The finance advantage
Big data and the availability of new analytics tools have a lot to do with this. According to Tony Levy, business unit executive of business analytics of IBM Software Group, finance now has tools at its disposal that enable it to analyze and model data to identify trends and patterns and deliver “insight and foresight” to senior management and business leaders. When IBM surveys its customers, it finds that the intention to adopt advanced analytics is the fastest growing trend. More of his findings can be found in AFP’s recently published FP&A Guide, How FP&A Can Embrace Big Data to Driver Smarter Decisions.
In the past, one had to be a data scientist to work with big data. Today, there are tools available that allow end users to upload sets of data, analyze data quality and use advanced analytics to identify patterns and correlations and derive meaningful insights. And you don’t have to be a data scientist to use them. Many of these tools, like IBM’s Watson Analytics, use natural language query capabilities and generate compelling visualizations. These tools are part of a new category of intelligent data exploration and discovery.

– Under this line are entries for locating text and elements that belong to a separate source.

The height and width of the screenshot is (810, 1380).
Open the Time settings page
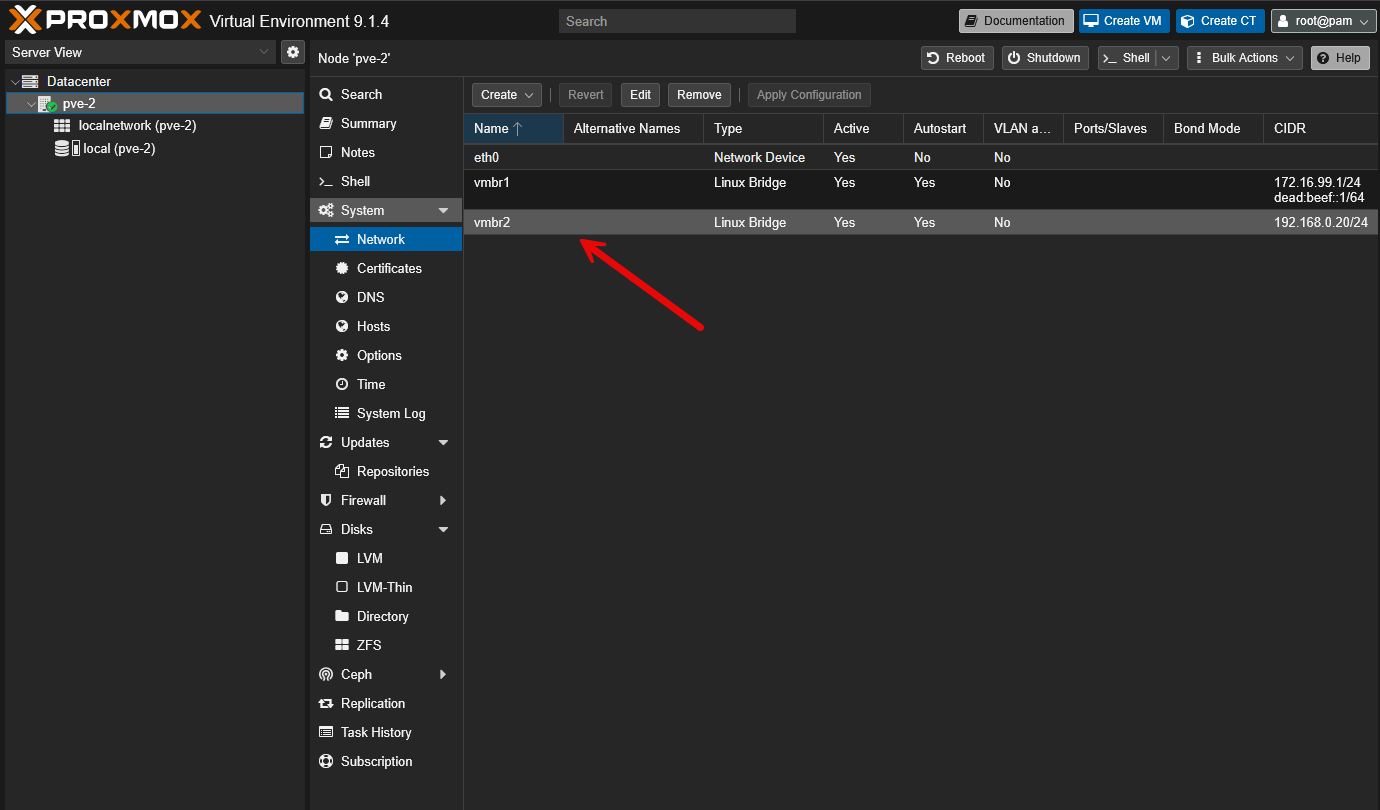pyautogui.click(x=370, y=384)
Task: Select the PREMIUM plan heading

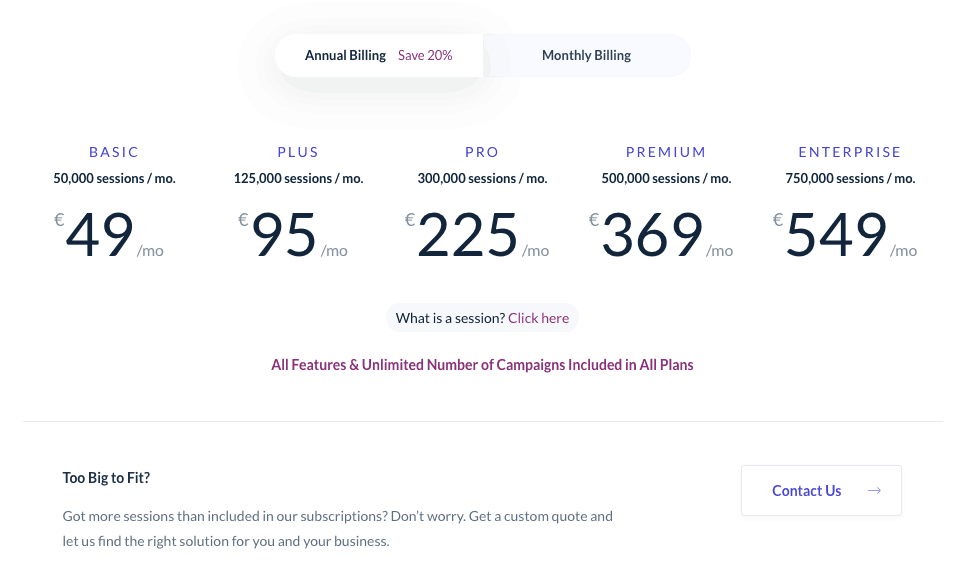Action: [666, 152]
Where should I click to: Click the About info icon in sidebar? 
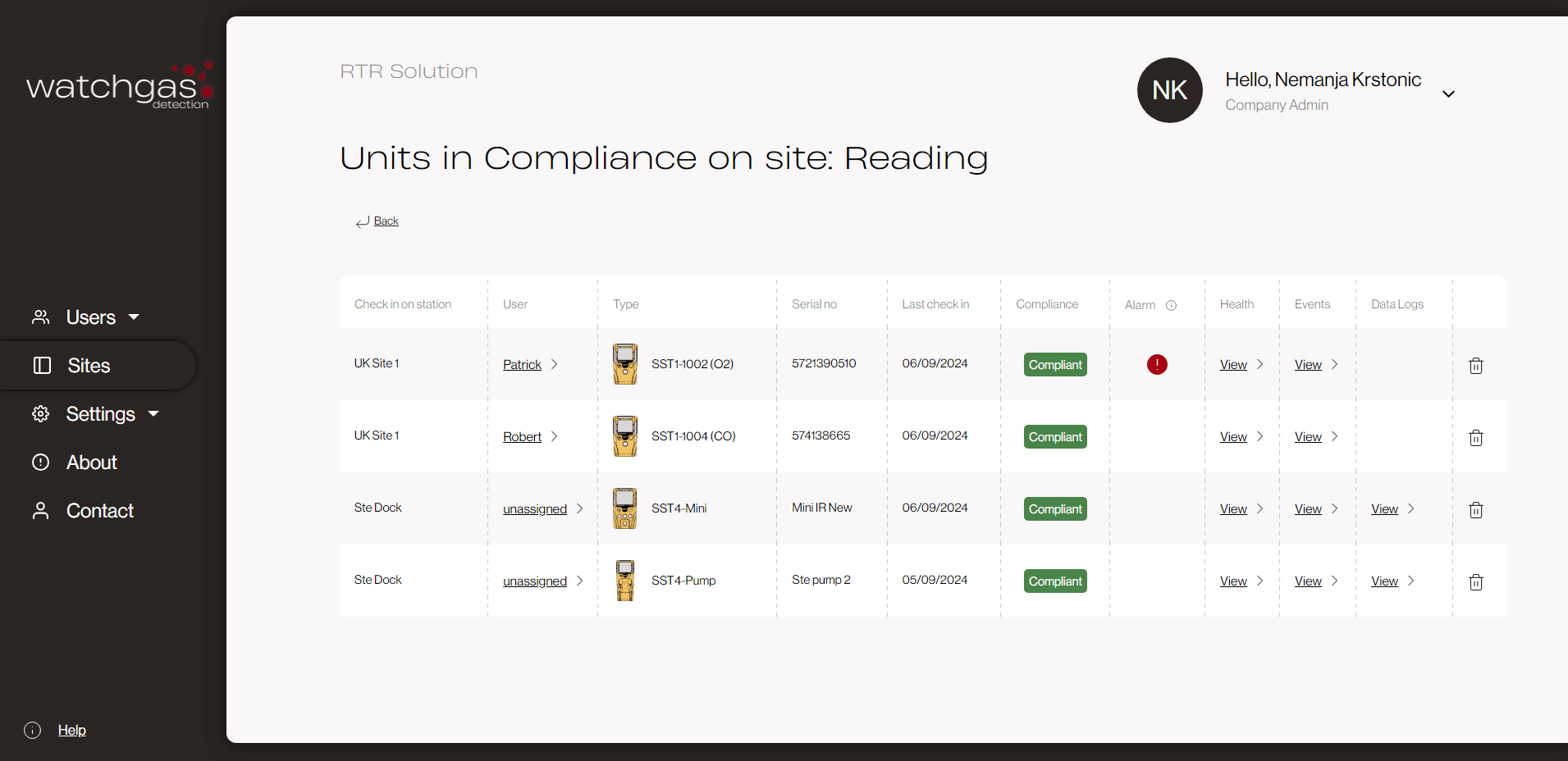pos(40,463)
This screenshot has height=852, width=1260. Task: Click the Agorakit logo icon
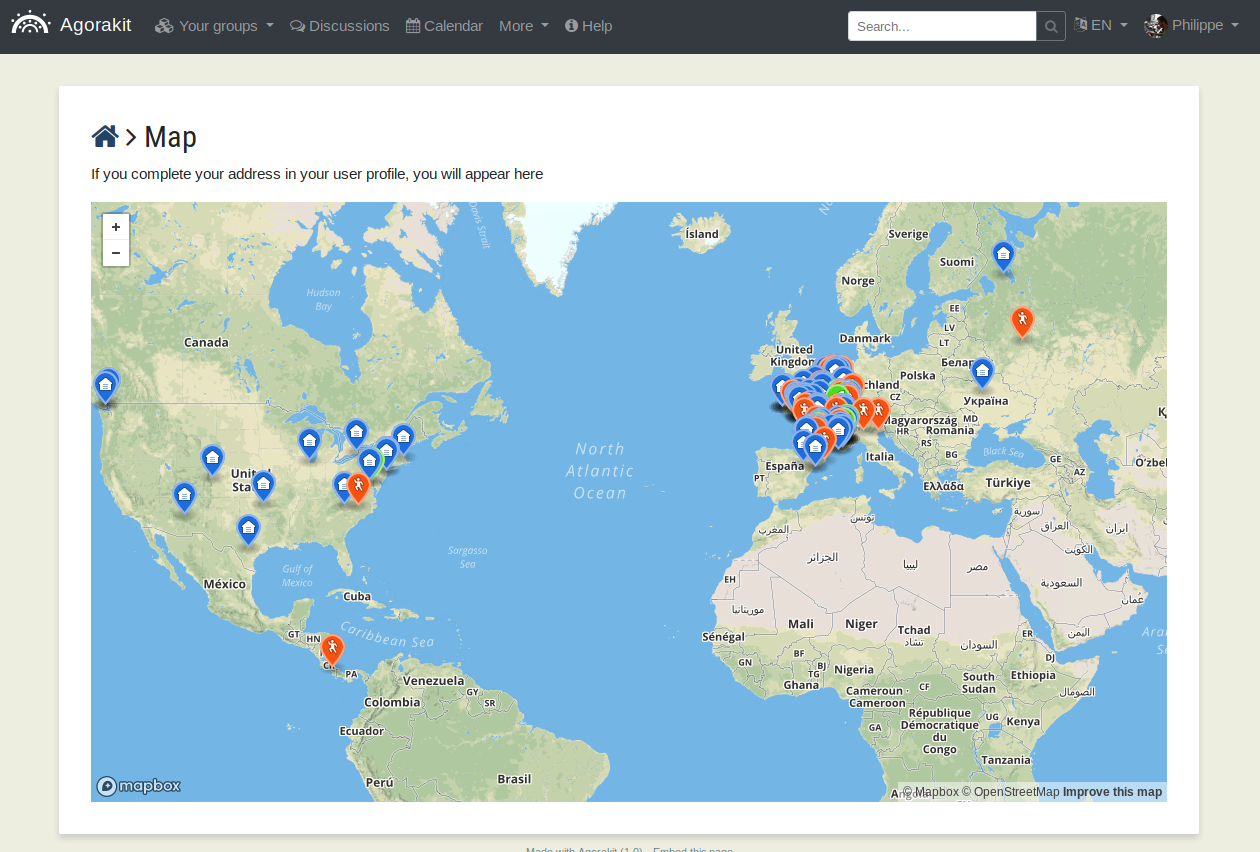[30, 25]
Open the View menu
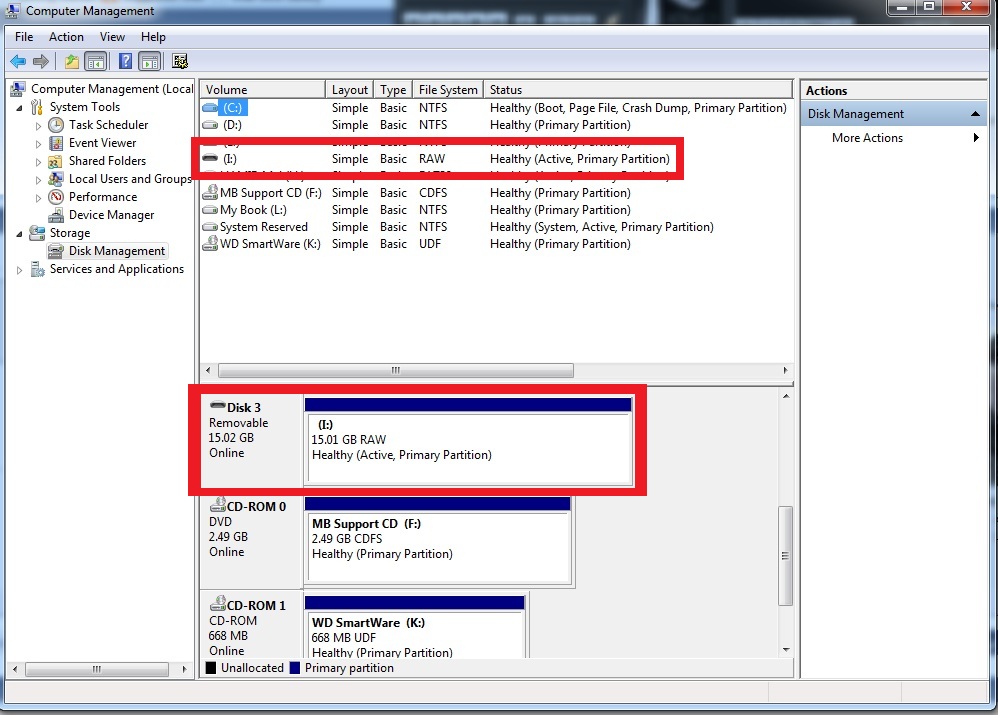This screenshot has width=998, height=715. click(x=112, y=37)
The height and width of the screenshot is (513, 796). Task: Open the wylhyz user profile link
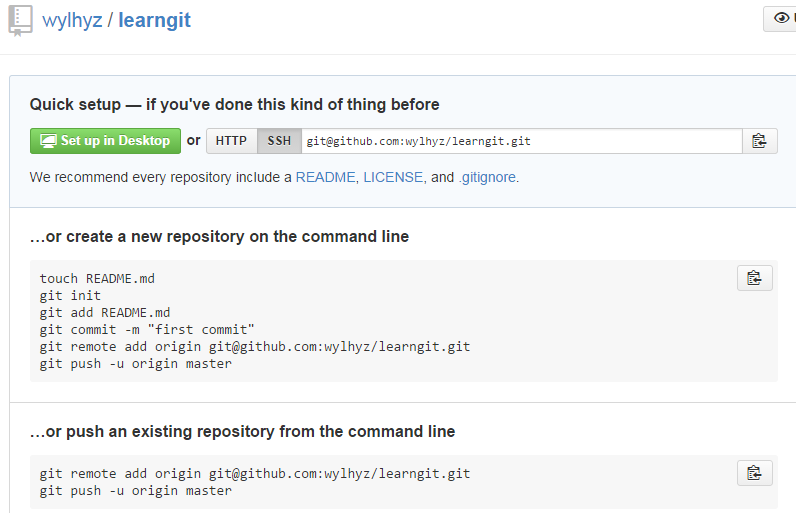pos(72,21)
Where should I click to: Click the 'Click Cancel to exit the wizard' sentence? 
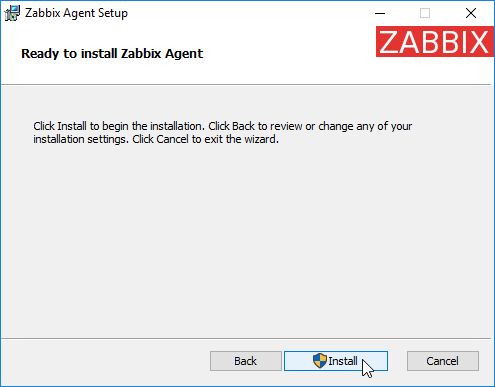coord(205,139)
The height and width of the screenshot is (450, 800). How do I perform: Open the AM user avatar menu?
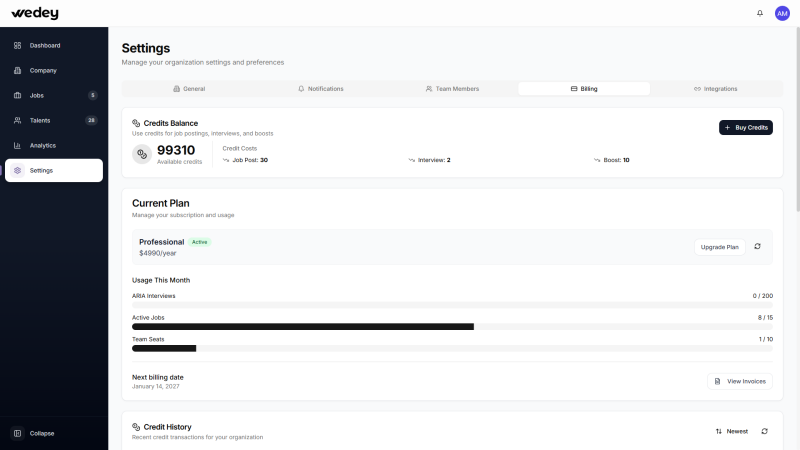[782, 13]
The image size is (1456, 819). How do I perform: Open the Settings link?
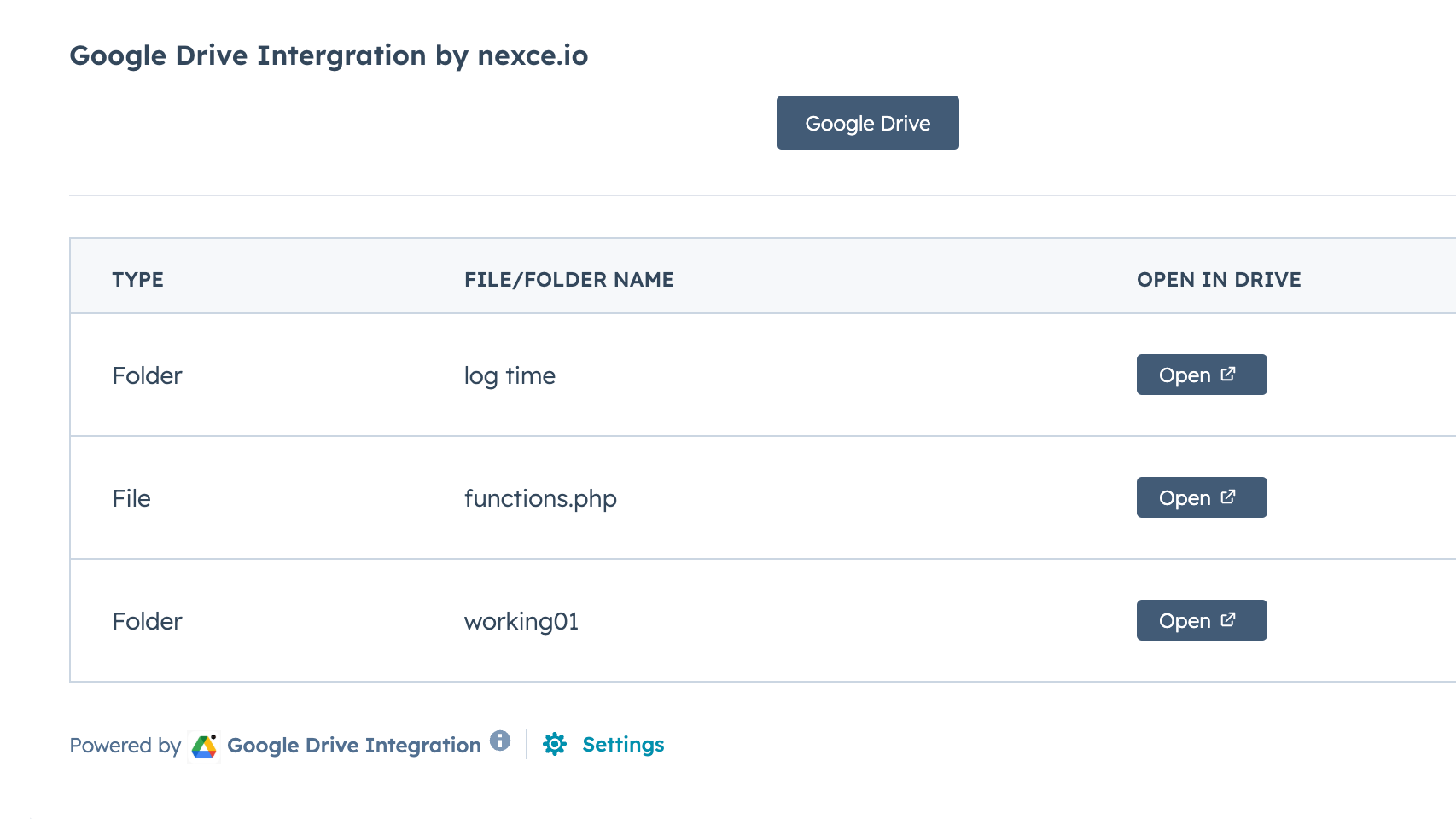pyautogui.click(x=623, y=745)
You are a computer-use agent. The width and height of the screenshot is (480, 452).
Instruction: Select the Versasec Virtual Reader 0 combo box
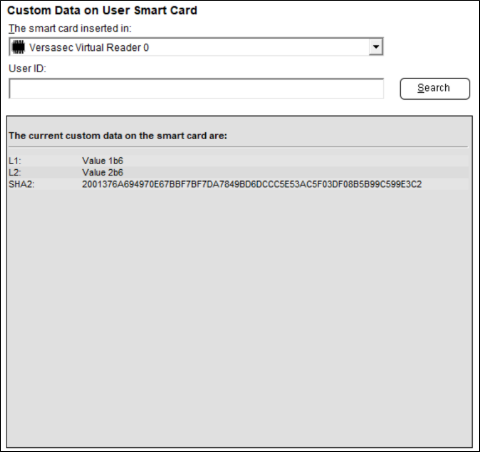point(196,47)
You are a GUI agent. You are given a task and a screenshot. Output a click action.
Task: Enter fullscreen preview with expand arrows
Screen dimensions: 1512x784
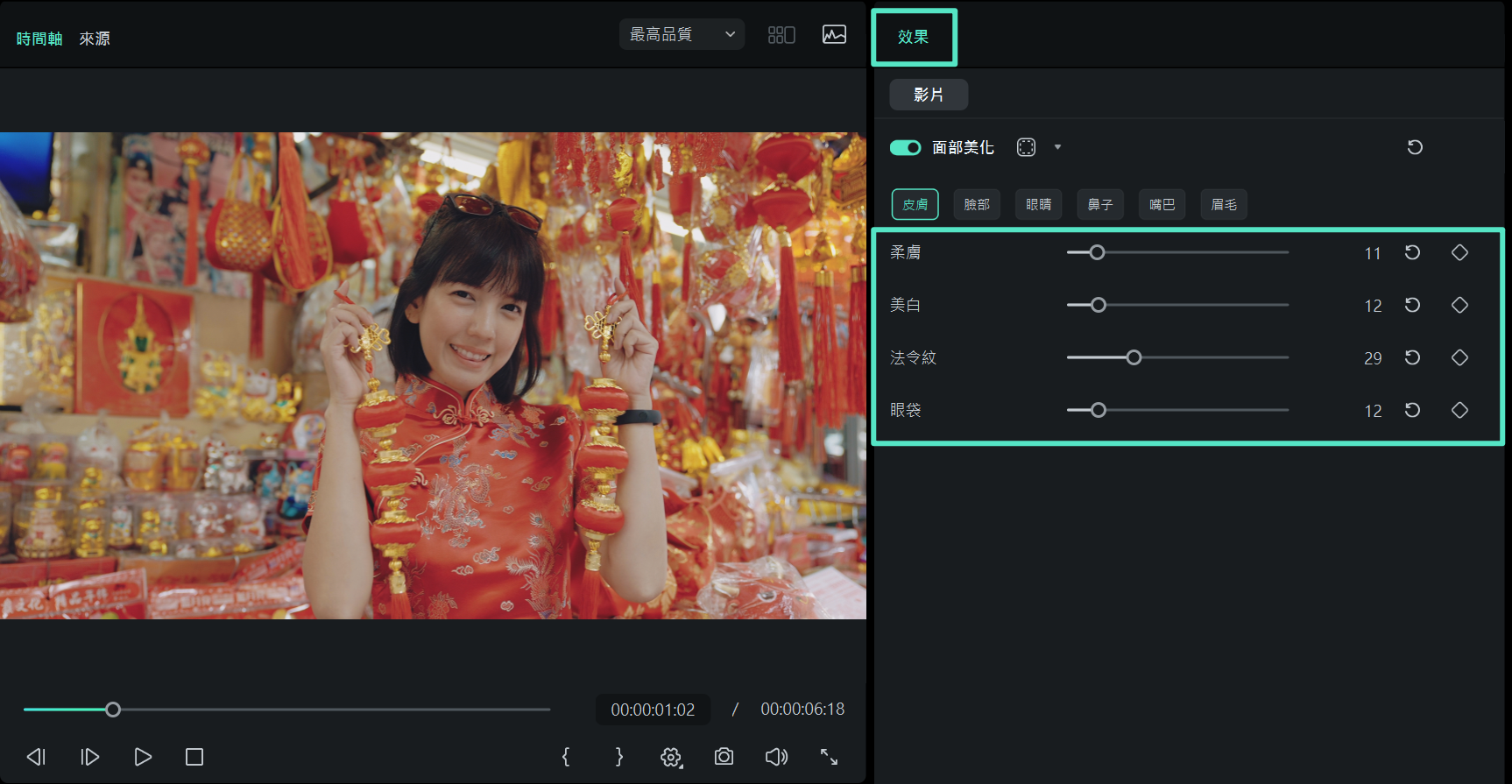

Already, FP&A practitioners are putting this credo to use. They are building their own analytics engines to help their organizations perform better and become more profitable by seeing more clearly into the future. “We use big data to help us predict the future,” said the FP&A director at a large manufacturing company. For example, FP&A looks at how various products are selling, and projects how they’re likely to sell going forward. His team also uses analytics and big data to predict how external drivers will affect the company’s financial results.
As the central depository and dispenser of analytics, FP&A is acting as both the consumer and the source of operational and financial information. It collects data from disparate sources, such as business units, functions and geographies; it pushes it through its models; it creates digestible content; and then it distributes it to internal customers. That means finance needs to have the right platform to integrate information and the right mindset and tools to create the right presentation so that consumers receive something actionable rather than rows of numbers.
Finance is in a unique position to assume a leadership role in the adoption of big data and predictive analytics strategies. While it may not need to “own” the data, it can act as a central hub for analytics, pulling from multiple sources of information and using the data to inform is core planning processes, in particular forecasting, to help drive faster and smarter management decisions.
According to Frank Neidermeyer, managing director at Accenture Strategy’s CFO and Enterprise Value practice, such big data and new analytics tools present a tremendous career opportunity for finance to take the lead, given its core fiduciary responsibilities. “The challenge for finance is how to develop an enterprise view of analytics,” he said. “The first thing is to realize you can find out more. You can ask questions you couldn’t ask before and frame them in the form of business outcomes.”